ACOG states that “. . . pregnant patients who refuse the vaccine should be supported in their decision.” This can be read to suggest that the physician should simply accept a patient’s refusal, which is not an adequate response. The physician has a strict legal obligation to satisfy the requirements of what is known as informed refusal. Patients should be informed about the risks to themselves and others when they are not vaccinated. They are increasing their risk of becoming infected and becoming sick and infecting others, including their newborn child. This disclosure should be documented in the patient’s record. Meeting these requirements also protects the physician’s legitimate interest in reducing their liability. The ethics go further and create an autonomy-based ethical obligation to ask the patient to reconsider her vaccine refusal, including during any subsequent visits. During this process, the physician should be alert about vaccine hesitancy, ask patients to express their hesitation and reasons for it, and respectfully address them. For patients who affirm their vaccine refusal, the physician should accept and respect their refusal and offer an alternative of enrollment in current clinical trials of COVID-19 vaccines.
Conclusion
Evidence-based professional ethics in obstetrics and gynecology provides unequivocal and clear guidance. , There is evidence that a healthcare provider’s recommendation for vaccination is the most important factor in maternal decision-making, irrespective of geographic or social context. Physicians should use available data to weigh the benefits against the risks of COVID-19 vaccines and they should, consequently, recommend COVID-19 vaccinations to all patients planning to become pregnant, all pregnant patients, and all patients who are breastfeeding or planning to breastfeed.
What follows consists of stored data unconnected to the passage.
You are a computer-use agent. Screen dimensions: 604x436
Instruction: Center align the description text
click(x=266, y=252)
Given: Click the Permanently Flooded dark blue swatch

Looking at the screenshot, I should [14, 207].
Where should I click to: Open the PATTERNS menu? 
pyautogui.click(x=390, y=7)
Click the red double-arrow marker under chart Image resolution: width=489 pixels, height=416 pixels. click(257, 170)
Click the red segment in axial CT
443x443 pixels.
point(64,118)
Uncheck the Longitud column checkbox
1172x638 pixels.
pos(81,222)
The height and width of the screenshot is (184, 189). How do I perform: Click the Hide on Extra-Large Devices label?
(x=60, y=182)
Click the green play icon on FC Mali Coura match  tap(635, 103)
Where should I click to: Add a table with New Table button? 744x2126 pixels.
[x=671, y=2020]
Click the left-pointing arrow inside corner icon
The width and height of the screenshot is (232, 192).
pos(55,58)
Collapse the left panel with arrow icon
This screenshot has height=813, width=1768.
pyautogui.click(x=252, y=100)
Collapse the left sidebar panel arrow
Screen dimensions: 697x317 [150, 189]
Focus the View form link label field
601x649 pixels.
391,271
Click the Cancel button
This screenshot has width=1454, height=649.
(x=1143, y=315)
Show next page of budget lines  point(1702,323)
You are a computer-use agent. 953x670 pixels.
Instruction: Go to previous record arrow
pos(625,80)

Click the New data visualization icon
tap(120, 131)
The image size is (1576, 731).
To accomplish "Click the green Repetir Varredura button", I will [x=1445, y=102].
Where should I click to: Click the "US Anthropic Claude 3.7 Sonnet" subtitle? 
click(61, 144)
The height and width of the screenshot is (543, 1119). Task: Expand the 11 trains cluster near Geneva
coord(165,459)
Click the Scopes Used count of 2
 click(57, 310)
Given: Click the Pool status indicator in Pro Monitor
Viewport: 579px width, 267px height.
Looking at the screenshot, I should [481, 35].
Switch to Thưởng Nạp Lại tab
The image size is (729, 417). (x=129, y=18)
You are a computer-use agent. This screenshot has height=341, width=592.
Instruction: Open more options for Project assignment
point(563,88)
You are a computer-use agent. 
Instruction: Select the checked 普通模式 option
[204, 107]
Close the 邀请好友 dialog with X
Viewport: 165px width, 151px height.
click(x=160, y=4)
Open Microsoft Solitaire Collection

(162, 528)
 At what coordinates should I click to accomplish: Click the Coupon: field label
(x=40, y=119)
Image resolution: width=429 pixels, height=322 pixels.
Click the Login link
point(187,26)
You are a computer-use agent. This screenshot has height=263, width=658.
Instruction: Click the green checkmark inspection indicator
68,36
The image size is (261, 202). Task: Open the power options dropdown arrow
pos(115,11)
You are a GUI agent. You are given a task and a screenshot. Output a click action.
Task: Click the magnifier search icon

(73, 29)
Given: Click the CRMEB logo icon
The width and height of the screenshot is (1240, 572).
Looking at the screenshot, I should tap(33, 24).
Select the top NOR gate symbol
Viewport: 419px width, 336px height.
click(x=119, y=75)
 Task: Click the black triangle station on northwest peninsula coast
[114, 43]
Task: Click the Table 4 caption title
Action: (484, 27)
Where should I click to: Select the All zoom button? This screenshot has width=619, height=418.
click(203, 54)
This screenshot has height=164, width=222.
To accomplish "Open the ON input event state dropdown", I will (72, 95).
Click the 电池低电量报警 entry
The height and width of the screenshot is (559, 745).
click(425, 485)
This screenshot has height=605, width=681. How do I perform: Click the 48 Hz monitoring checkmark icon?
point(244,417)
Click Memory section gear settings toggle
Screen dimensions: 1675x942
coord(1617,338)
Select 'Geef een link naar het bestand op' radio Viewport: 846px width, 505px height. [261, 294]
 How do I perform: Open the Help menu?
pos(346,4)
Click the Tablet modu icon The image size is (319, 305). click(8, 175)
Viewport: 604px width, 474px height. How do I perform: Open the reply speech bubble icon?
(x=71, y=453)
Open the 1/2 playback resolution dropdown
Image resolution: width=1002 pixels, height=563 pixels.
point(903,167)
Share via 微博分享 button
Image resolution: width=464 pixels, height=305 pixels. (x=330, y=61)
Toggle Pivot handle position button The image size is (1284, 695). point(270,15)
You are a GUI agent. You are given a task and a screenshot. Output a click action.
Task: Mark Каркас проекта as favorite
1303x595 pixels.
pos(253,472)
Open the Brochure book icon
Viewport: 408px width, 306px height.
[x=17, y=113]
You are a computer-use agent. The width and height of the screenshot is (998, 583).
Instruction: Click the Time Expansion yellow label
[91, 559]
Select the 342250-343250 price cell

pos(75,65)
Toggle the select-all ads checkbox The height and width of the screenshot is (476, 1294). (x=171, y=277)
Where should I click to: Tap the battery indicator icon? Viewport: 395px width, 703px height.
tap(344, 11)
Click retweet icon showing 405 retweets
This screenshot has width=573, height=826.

Instead of using disease threat alone when recommending a vaccine, public health campaigns, which center on the protectiveness and safety of a maternal vaccine, may prove beneficial. Minorities and especially African American patients continue to experience low vaccination uptake rates, stemming, at least in part, from years of bias in and mistrust of orthodox medicine, safety concerns, and environmental barriers to vaccine access. To prevent the widening health inequities, build trust in the health benefits of vaccination, and encourage COVID-19 vaccine and treatment uptake, in addition to recommending COVID-19 vaccinations, physicians should engage with communities to tailor strategies to overcome mistrust and deliver evidence-based information, robust educational campaigns, and novel approaches to influenza immunization. ,
Some statements from governments and professional associations concerning COVID-19 vaccinations implicitly adopt the approach of shared decision-making, a phrase often used without precision. Shared decision-making means that the physician should present information but make no recommendation. This assumes that shared decision-making, in the sense of not making a recommendation, should guide counseling patients about receiving COVID-19 vaccinations, because of uncertain evidence about the net clinical benefit or risks of COVID-19 vaccinations. Shared decision-making in this sense and without making a recommendation should not guide counseling of patients about COVID-19 vaccination who are pregnant, breastfeeding or planning to breastfeed, and planning to become pregnant, because recommending COVID-19 vaccinations, we have shown, is justified on evidence-based and ethics-based grounds.
The authors report no conflict of interest.
This study was funded by departmental funds.